It’s happening everywhere. At our Shabbat table over the past month, our friend Helene announced she had gone vegan. This, from the daughter from a Boro Park butcher for whom heaven was brisket and roast chicken. She lost 30 pounds and just completed a 100 mile bike ride. My brother, an investment banker whose celebratory meals in Manhattan usually meant steaks, announced he was no longer eating meat or chicken. He’s doing Cross Fit and at 53 looks like he’s on a high school track team. Mind you these are the people we know. Celebrities like Zooey Deschanel are high profile public vegans, as out as Ellen.
The same is happening in restaurants.

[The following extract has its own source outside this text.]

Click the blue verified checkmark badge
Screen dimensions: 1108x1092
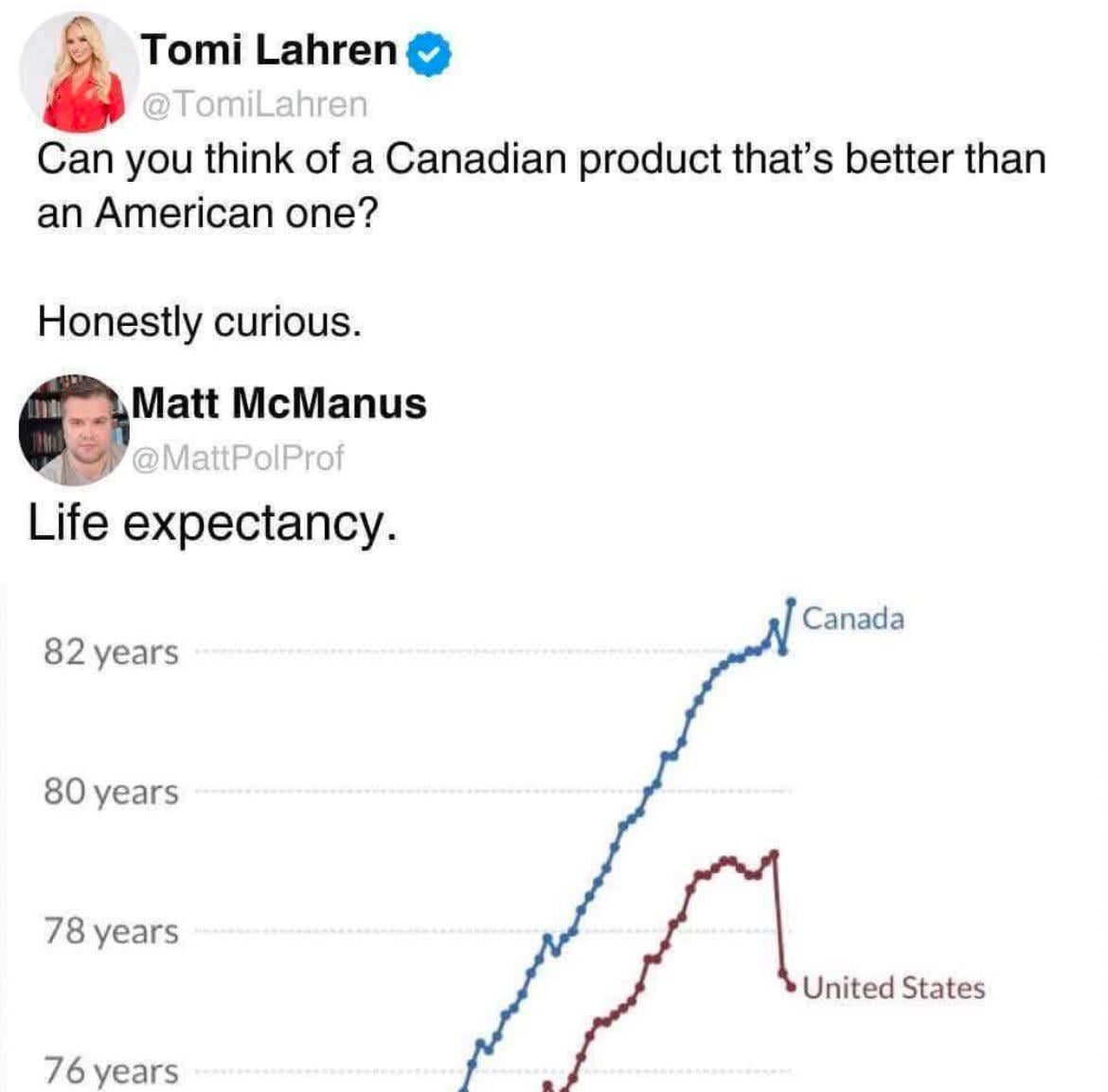click(429, 53)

In Santa Monica, there’s a 40 minute wait AT LUNCH, for True Food, the restaurant partly owned by the health guru Dr. Andrew Weil. You can order meat at True Food (sustainable, local, mostly lean, and a lot of fish), but the menu is focused on vegetables. The same with Mendocino Farms, whose location in Marina Del Rey always has a line out the door. There you can get Vegan Tortas with seitan in BBQ chipotle sauce. Yes there’s pulled organic pork and grass fed beef banh mi, but most of the menu is about pushing vegetables. Mendocino Farms is expanding, Tender Greens is growing.
If anything, Bruni is a bit late to the party-pooping.

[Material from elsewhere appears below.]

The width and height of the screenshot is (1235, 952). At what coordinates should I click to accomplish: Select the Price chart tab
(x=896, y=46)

Of course, he didn’t choose his new diet as much as beg for it. Gout is painful. The build up of uric acid inflames the joints to the point where simply standing up feels like childbirth. “All I know is that when gout pays a visit to one of my feet,” he writes, “I can’t stand on it or put a sock on it or even place a thin sheet over it; pretty much all I can do is stare at it, swear at it and bang my fist on the nearest hard surface while waiting for the industrial-strength anti-inflammatories my doctor has prescribed to kick in.” Bruni would have started eating nothing but lawn clippings and sawdust to stop it.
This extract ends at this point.